### Selected passage:
---+---

Canada / Website
Based both in Switzerland and Canada, Peter Mettler (born 1958, Toronto) is a strong supporter of independent creativity, having collaborated with numerous filmmakers, artists and musicians such as Werner Penzel, Michael Ondaatje, Atom Egoyan, Peter Weber, Fred Frith, Jim O'Rourke, Tom Kuo, Alexandra Rockingham Gill, Robert Lepage, Andreas Züst, and many others.
Melding intuitive processes with drama, essay, experiment or documentation, his own films hold a unique and influential position in creative expression not only in film but also in new art forms where cinema and other disciplines merge. Meditations on our world, rooted in personal experience, his works reflect the visions and wonder of their characters and audiences alike. Mettler’s films have garnered many prizes and been the focus of several retrospectives internationally.
Additional artistic activities include a wide range of ongoing engagements in music, dance and photography. Over the years Mettler has presented photographic gallery exhibitions in Europe and Canada. More recently he has been experimenting with live sound and image mixing performances with a diversity of musical artists in an extremity of locales ranging from radio theatres to dance clubs and wilderness locations. An interview with Mettler on these activities is included in the 2005 publication The VJ Book by Paul Spinrad.

---+---

### Things to do:
(1) According to the Peter Mettler biography above, which 2005 publication includes an interview with him about his live sound and image mixing?
(2) Write the next part of the Peter Mettler biography, continuing from its last sentence.
The records that come next are not required for either task.

---+---

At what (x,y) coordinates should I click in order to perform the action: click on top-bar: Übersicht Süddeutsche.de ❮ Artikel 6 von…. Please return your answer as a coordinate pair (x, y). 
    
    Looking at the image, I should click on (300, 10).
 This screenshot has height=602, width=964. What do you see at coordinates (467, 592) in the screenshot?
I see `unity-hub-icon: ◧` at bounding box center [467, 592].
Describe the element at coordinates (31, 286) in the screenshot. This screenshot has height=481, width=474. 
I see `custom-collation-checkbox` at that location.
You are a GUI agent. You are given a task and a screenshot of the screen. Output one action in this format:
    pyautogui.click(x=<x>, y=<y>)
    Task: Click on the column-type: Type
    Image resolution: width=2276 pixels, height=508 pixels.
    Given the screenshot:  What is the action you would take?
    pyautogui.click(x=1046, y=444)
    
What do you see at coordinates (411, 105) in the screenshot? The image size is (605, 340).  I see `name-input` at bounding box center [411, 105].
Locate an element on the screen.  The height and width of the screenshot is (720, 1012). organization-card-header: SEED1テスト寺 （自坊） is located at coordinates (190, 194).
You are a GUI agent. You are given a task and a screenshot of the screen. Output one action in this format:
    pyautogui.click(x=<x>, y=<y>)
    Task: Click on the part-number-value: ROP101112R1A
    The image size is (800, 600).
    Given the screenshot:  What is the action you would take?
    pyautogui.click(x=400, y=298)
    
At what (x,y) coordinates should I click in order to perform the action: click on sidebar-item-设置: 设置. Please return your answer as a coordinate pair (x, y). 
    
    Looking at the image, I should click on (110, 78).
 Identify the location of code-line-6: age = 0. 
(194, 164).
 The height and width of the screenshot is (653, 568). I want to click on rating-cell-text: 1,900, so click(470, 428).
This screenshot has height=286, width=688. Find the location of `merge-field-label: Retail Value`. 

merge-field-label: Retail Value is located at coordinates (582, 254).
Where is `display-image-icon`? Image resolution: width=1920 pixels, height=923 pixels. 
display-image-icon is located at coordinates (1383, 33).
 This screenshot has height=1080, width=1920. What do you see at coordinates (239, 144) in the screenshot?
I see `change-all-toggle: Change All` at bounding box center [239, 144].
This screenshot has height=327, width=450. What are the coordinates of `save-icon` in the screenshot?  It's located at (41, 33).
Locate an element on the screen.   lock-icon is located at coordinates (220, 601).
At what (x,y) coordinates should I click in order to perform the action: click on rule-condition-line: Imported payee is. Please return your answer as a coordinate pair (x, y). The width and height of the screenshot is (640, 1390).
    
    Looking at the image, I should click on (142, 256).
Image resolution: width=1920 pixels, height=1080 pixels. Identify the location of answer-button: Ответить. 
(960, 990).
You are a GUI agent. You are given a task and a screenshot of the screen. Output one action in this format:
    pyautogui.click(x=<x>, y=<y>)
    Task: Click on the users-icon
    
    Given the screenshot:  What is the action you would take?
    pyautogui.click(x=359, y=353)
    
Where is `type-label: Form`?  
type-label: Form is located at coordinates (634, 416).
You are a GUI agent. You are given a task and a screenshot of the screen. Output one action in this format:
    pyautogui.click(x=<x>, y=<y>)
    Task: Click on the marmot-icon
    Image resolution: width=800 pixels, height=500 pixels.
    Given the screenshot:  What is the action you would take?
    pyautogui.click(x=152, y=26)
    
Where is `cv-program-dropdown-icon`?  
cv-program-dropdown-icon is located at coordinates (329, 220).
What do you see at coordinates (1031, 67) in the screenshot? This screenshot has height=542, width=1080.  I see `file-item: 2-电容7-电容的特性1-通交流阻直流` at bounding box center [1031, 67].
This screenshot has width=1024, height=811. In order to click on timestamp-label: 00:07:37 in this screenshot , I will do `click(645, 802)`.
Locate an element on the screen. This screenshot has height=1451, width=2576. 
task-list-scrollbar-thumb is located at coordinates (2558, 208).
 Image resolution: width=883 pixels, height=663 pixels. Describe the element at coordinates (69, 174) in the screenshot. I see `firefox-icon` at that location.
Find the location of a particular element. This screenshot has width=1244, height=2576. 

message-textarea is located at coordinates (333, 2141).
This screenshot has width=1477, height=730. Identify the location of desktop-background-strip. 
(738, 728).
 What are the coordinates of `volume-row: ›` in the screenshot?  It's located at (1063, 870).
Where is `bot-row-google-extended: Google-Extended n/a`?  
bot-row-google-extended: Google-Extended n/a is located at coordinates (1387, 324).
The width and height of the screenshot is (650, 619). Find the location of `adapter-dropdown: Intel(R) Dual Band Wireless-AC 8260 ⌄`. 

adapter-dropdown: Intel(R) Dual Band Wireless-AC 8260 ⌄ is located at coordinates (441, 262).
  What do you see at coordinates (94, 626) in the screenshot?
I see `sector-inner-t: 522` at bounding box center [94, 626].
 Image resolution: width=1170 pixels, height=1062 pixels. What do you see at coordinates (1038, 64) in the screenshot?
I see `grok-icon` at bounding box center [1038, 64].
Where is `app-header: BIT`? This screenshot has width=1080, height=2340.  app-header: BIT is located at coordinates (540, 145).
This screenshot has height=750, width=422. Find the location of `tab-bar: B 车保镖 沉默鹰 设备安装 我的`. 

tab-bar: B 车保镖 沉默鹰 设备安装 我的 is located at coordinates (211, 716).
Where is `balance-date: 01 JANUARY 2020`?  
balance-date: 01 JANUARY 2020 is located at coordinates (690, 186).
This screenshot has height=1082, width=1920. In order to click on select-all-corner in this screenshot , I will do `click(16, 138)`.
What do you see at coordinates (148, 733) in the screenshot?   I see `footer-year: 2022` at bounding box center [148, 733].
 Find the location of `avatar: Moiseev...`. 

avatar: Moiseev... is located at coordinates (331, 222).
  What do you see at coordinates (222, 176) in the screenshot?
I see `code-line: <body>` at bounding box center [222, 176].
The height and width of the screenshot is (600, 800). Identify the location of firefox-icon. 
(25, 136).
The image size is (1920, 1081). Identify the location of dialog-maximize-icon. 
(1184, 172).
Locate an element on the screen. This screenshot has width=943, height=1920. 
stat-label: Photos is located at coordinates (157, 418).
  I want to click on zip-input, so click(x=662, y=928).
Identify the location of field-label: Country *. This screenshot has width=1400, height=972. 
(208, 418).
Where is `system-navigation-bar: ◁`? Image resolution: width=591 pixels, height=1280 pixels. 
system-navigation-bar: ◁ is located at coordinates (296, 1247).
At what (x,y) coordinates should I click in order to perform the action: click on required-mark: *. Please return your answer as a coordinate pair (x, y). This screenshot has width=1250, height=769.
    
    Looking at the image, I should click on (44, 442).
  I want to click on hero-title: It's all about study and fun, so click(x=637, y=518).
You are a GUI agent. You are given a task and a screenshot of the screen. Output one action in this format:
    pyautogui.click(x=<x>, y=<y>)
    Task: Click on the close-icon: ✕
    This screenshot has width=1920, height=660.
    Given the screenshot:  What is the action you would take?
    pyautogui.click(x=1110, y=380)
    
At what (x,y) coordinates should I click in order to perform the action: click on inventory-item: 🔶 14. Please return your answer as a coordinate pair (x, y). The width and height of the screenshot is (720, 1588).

---+---

### Results for the exercise:
(1) The VJ Book by Paul Spinrad.

(2)
Lancalot Freely (20´, Canada, 1980)
Scissere (88´, Canada, 1982)
Eastern Avenue (58´, Canada, 1985)
The Top of his Head (110, Canada, 1989)
Tectonic Plates (106´, Canada, 1992)
Picture of Light (83´, Switzerland/Canada, 1994)
Balifilm (30´, Canada, 1996)
Gambling, Gods and LSD (180´, Canada/Switzerland, 2002)
Away (3´, Canada, 2007)
Shostakovitch/Notes in Silence (25´, Cannada, 2007)
Petropolis: Aerial Perspectives on the Alberta Tar Sands (43´, Canada, 2009)
The End of Time (109', Switzerland/Canada, 2012)
Eastern Avenue (Orig.) / 1985 / Canada / 87 min
An exploration of intuition, using film as a kind of audio-visual improvisation. The structure and innate "story" of the film were formed by the chronology of experiences and perceptions that emerged from a journey to Berlin, Portugal and Switzerland.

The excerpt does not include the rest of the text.